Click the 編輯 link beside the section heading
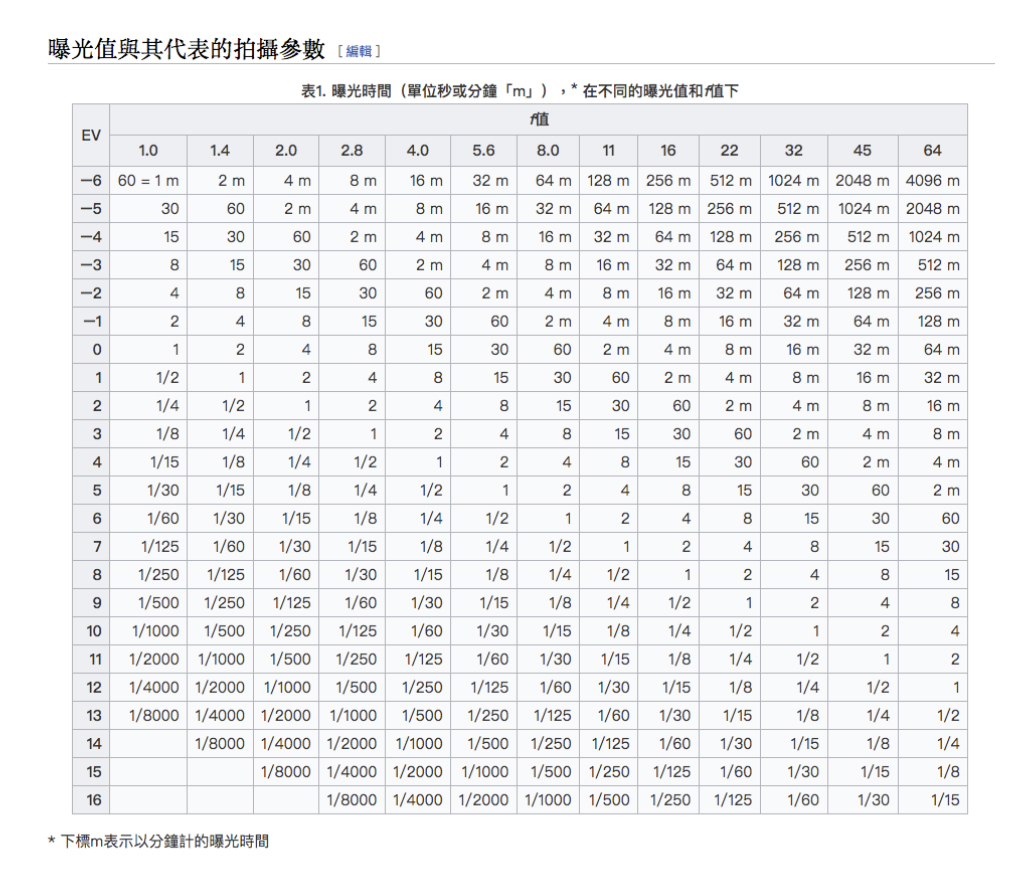Viewport: 1026px width, 871px height. tap(359, 51)
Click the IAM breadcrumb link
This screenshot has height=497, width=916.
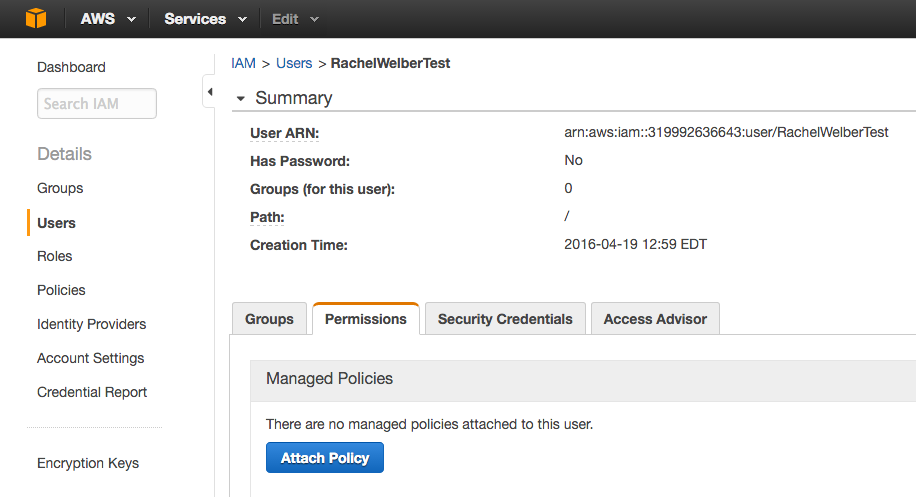pos(243,63)
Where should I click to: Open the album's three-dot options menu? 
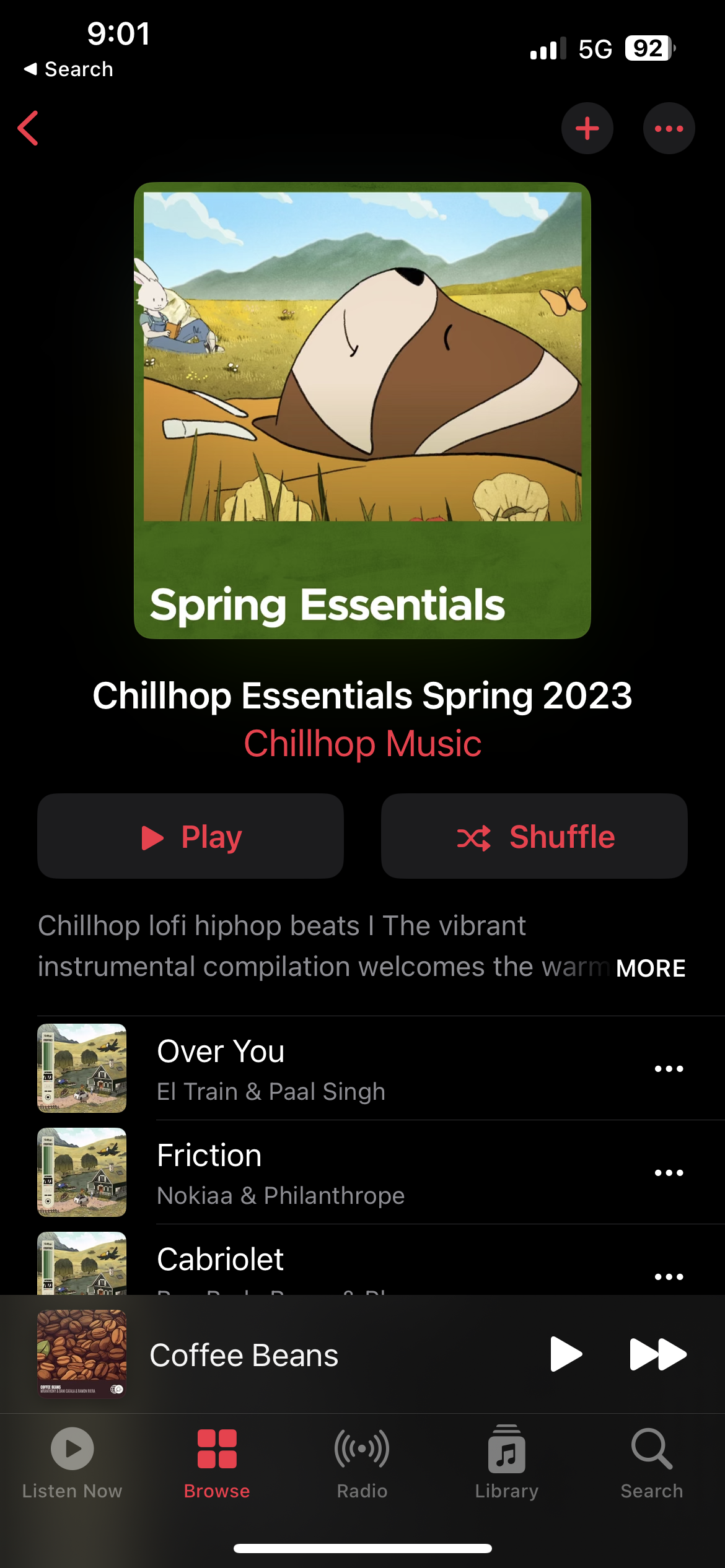tap(669, 128)
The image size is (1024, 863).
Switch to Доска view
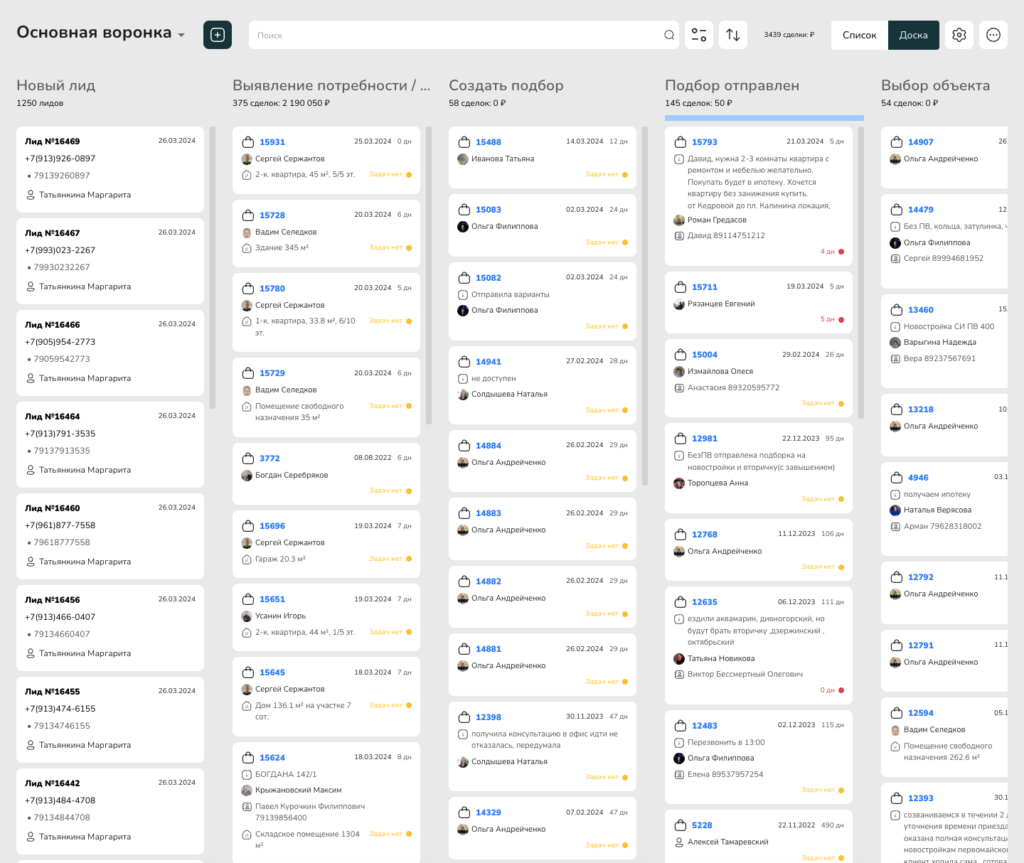913,35
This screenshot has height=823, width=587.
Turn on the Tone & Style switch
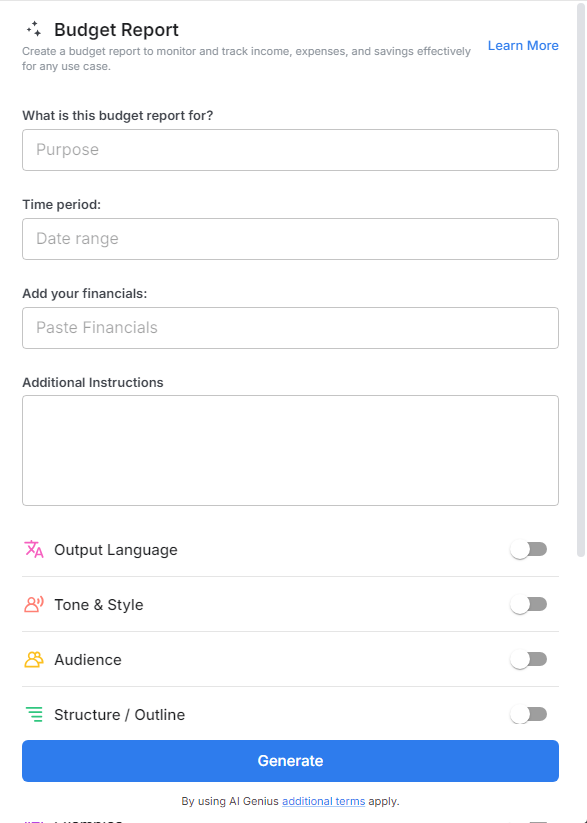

________________________________________

** WHAT IS BEING ASKED **
For this exercise, output only the lines from the one bearing "This screenshot has height=497, width=916." to the end of the material above, exactly as written, with pictures left out.

** ANSWER FOR THIS EXERCISE **
This screenshot has height=497, width=916.
pos(243,63)
Where should I click to: Open the album's three-dot options menu? 
tap(669, 128)
The image size is (1024, 863).
Switch to Доска view
913,35
This screenshot has height=823, width=587.
Turn on the Tone & Style switch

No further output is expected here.